■ What you are asked to do
Reproduce verbatim the rows starting at the line containing "Task: Open the reply author's profile picture" and ending at the line containing "click(310, 669)", both included.

-- start of Records shown --

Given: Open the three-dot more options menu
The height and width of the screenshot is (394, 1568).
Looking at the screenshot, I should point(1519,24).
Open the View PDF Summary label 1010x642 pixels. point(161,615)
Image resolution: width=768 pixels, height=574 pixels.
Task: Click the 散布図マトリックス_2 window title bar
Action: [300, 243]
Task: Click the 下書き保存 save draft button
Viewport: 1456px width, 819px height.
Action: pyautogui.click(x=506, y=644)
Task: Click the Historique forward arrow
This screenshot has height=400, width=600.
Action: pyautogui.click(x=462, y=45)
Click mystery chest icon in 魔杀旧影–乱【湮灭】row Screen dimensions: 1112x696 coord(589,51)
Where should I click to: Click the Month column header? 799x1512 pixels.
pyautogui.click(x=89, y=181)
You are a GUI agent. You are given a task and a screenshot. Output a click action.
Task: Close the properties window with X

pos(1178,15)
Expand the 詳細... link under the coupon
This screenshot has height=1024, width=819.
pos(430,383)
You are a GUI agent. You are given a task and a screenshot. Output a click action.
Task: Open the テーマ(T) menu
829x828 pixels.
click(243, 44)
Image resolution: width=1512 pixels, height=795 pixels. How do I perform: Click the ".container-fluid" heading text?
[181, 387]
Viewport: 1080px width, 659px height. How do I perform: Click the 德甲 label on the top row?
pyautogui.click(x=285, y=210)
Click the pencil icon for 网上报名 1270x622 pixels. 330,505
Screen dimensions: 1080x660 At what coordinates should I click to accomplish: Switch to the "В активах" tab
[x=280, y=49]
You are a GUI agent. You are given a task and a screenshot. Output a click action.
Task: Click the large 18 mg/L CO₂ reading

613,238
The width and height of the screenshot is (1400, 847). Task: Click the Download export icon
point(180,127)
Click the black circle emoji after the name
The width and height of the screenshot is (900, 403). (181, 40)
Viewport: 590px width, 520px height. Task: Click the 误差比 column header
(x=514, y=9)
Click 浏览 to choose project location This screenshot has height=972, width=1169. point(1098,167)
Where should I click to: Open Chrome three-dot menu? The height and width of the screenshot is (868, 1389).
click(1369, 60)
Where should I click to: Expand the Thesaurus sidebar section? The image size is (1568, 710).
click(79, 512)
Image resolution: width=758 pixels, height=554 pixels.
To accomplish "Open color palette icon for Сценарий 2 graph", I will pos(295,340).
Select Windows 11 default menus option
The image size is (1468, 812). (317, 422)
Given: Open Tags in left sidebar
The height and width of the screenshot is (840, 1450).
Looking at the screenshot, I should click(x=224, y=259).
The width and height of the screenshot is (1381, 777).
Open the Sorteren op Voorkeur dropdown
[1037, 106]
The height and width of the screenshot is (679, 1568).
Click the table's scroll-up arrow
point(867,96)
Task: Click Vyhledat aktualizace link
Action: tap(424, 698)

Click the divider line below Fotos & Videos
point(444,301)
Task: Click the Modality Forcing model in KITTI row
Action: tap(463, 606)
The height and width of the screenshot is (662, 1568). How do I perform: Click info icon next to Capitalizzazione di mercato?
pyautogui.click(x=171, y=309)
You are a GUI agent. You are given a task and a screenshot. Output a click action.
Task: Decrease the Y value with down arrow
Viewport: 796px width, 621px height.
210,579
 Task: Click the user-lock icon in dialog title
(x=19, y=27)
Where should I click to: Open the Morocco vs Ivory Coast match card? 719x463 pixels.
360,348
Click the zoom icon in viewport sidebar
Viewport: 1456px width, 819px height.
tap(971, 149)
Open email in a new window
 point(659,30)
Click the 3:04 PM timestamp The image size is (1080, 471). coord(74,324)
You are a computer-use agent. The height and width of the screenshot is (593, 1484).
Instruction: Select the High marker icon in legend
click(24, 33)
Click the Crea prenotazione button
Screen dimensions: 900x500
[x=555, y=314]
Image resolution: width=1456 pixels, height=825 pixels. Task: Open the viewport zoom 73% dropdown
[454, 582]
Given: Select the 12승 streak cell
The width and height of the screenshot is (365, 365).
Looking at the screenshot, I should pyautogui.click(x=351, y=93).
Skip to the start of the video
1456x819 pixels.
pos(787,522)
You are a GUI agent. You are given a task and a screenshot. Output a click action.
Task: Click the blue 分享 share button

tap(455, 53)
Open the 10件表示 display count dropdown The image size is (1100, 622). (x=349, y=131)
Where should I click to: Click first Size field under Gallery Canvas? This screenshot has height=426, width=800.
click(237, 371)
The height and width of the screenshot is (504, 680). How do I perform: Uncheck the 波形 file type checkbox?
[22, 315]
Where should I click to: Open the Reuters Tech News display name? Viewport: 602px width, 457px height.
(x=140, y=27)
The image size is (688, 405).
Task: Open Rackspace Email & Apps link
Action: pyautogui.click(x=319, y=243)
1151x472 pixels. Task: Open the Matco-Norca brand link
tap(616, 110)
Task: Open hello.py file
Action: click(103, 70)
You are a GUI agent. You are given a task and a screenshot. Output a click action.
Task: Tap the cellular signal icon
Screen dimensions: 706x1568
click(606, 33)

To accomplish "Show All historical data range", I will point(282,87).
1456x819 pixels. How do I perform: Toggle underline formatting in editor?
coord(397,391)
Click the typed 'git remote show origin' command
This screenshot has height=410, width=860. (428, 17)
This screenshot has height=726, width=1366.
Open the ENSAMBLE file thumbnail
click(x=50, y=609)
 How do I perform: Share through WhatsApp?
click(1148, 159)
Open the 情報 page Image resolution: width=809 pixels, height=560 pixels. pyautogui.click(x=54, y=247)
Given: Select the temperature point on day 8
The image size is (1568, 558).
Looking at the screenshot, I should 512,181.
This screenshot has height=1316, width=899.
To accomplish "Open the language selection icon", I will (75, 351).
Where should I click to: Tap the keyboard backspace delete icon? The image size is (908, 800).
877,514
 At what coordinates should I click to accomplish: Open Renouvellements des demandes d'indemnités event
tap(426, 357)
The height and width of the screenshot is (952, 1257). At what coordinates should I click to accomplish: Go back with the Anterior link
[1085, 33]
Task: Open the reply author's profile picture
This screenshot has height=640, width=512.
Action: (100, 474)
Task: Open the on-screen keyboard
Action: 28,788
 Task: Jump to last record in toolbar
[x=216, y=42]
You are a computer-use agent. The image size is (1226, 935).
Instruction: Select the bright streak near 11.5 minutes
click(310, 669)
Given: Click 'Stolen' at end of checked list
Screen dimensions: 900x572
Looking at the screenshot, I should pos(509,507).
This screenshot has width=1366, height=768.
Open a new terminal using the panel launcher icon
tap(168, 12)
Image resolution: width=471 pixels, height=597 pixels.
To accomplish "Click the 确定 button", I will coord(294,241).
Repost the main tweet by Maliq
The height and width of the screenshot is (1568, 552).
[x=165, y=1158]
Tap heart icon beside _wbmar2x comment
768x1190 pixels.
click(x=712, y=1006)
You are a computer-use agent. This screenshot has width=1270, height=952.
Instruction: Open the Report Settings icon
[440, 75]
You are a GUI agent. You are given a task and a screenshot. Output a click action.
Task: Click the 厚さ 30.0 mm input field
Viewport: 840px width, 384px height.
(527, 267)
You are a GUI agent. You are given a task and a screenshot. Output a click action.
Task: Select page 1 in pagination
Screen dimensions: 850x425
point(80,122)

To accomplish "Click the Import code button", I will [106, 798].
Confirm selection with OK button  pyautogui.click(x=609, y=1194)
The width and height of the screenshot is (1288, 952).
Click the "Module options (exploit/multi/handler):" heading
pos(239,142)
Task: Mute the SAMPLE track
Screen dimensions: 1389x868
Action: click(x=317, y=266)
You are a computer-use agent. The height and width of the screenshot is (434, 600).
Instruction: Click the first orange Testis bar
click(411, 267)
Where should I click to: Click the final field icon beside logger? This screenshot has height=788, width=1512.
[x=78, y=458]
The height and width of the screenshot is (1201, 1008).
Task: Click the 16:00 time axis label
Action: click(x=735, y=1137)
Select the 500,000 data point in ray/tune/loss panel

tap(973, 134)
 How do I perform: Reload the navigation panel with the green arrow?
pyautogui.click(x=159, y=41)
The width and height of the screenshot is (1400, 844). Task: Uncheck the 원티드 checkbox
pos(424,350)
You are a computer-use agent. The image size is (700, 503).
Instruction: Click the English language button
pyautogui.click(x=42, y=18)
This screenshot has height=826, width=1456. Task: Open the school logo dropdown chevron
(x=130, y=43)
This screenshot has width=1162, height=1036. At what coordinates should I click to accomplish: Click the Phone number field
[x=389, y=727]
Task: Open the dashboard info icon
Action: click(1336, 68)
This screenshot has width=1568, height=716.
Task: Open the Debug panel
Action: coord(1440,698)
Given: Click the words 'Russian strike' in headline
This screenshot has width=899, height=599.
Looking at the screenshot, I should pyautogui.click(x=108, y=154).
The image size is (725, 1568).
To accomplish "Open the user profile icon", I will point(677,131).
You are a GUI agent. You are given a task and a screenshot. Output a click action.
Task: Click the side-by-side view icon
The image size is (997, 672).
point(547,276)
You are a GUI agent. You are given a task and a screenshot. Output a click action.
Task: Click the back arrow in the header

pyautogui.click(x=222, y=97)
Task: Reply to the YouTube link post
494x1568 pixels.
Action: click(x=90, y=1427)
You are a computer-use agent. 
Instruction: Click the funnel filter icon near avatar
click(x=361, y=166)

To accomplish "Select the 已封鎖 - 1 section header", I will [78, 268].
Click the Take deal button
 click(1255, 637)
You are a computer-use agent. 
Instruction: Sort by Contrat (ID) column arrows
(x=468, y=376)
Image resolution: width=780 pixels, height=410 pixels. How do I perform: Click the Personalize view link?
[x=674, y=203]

-- end of Records shown --

■ Exercise answer
Task: Open the reply author's profile picture
This screenshot has height=640, width=512.
Action: (100, 474)
Task: Open the on-screen keyboard
Action: 28,788
 Task: Jump to last record in toolbar
[x=216, y=42]
You are a computer-use agent. The image size is (1226, 935).
Instruction: Select the bright streak near 11.5 minutes
click(310, 669)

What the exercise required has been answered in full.